Once enrolled, participants will undergo leukapheresis to enable JCAR017 cell product generation. Upon successful JCAR017 cell product generation, participants will receive lymphodepleting chemotherapy followed by infusion of JCAR017. JCAR017 will be administered by intravenous infusion.

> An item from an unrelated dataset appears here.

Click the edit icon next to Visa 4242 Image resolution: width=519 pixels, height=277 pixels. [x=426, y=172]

Participants will be followed for approximately 2 years after their JCAR017 infusion for safety, disease status, survival and health-related quality of life.
Delayed adverse events following exposure to gene modified T cells will be assessed and long-term persistence of these modified T cells will continue to be monitored under a separate long-term follow-up protocol for up to 15 years after JCAR017 infusion as per competent authority guidelines.

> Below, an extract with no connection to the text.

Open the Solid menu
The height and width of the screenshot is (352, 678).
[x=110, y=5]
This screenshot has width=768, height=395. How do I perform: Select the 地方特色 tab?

| Study Type : | Interventional (Clinical Trial) |
| Actual Enrollment : | 113 participants |
| Allocation: | N/A |
| Intervention Model: | Single Group Assignment |
| Masking: | None (Open Label) |
| Primary Purpose: | Treatment |
| Official Title: | A Phase 2, Single-arm, Multi-center Trial to Determine the Efficacy and Safety of JCAR017 in Subjects With Relapsed or Refractory Diffuse Large B-Cell Lymphoma or With Other Aggressive B-Cell Malignancies |
| Actual Study Start Date : | September 7, 2018 |
| Actual Primary Completion Date : | December 15, 2023 |
| Actual Study Completion Date : | December 15, 2023 |
| Arm | Intervention/treatment |
|---|---|
| Experimental: Administration of JCAR017 |
Drug: JCAR017
Specified dose on specified days
Other Name: Lisocabtagene Maraleucel (liso-cel) |
- Overall Response Rate (ORR) of JCAR017 in participants with Non-Hodgkin Lymphoma (NHL; including secondary central nervous system (CNS) involvement) [ Time Frame: Up to 2 years after JCAR017 infusion ]
- ORR of JCAR017 in participants with relapsed/refractory (r/r) primary central nervous system lymphoma (PCNSL) [ Time Frame: Up to 2 years after JCAR017 infusion ]

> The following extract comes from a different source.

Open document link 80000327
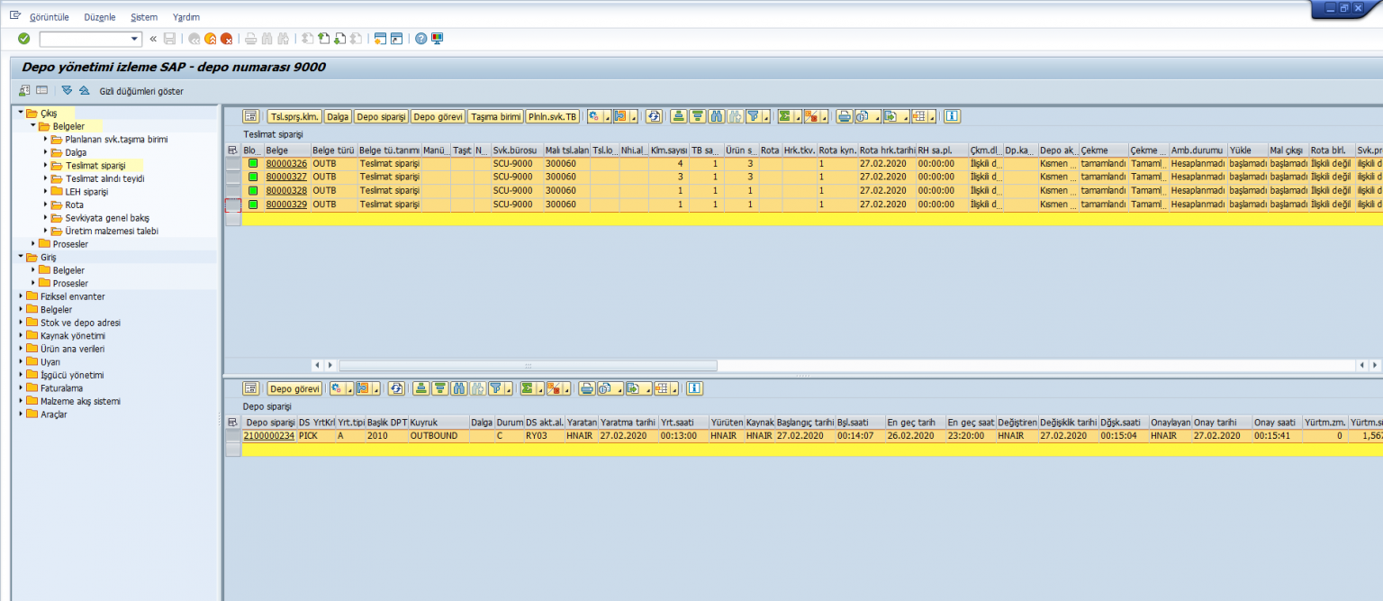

- Adverse Events (AEs) in participants intended to be treated as outpatients [ Time Frame: Up to 2 years after JCAR017 infusion ]
- Incidence of Adverse Events [ Time Frame: Up to 2 years after JCAR017 infusion ]
- Incidence of Serious Adverse Events [ Time Frame: Up to 2 years after JCAR017 infusion ]
- Incidence of clinically significant changes in clinical laboratory results: Hematology tests [ Time Frame: Up to 2 years after JCAR017 infusion ]
- Incidence of clinically significant changes in clinical laboratory results: Clinical Chemistry tests [ Time Frame: Up to 2 years after JCAR017 infusion ]
- Incidence of clinically significant changes in clinical laboratory results: Urinalysis tests [ Time Frame: Up to 2 years after JCAR017 infusion ]
- Adverse Events (AEs) in participants treated as outpatients [ Time Frame: Up to 2 years after JCAR017 infusion ]
- Overall Response Rate (ORR) in participants intended to be treated as outpatients [ Time Frame: Up to 2 years after JCAR017 infusion ]
- Complete Response Rate (CRR) [ Time Frame: Up to 2 years after JCAR017 infusion ]
- Event-free survival (EFS) [ Time Frame: Up to 2 years after JCAR017 infusion ]
- Progression-free survival (PFS) [ Time Frame: Up to 2 years after JCAR017 infusion ]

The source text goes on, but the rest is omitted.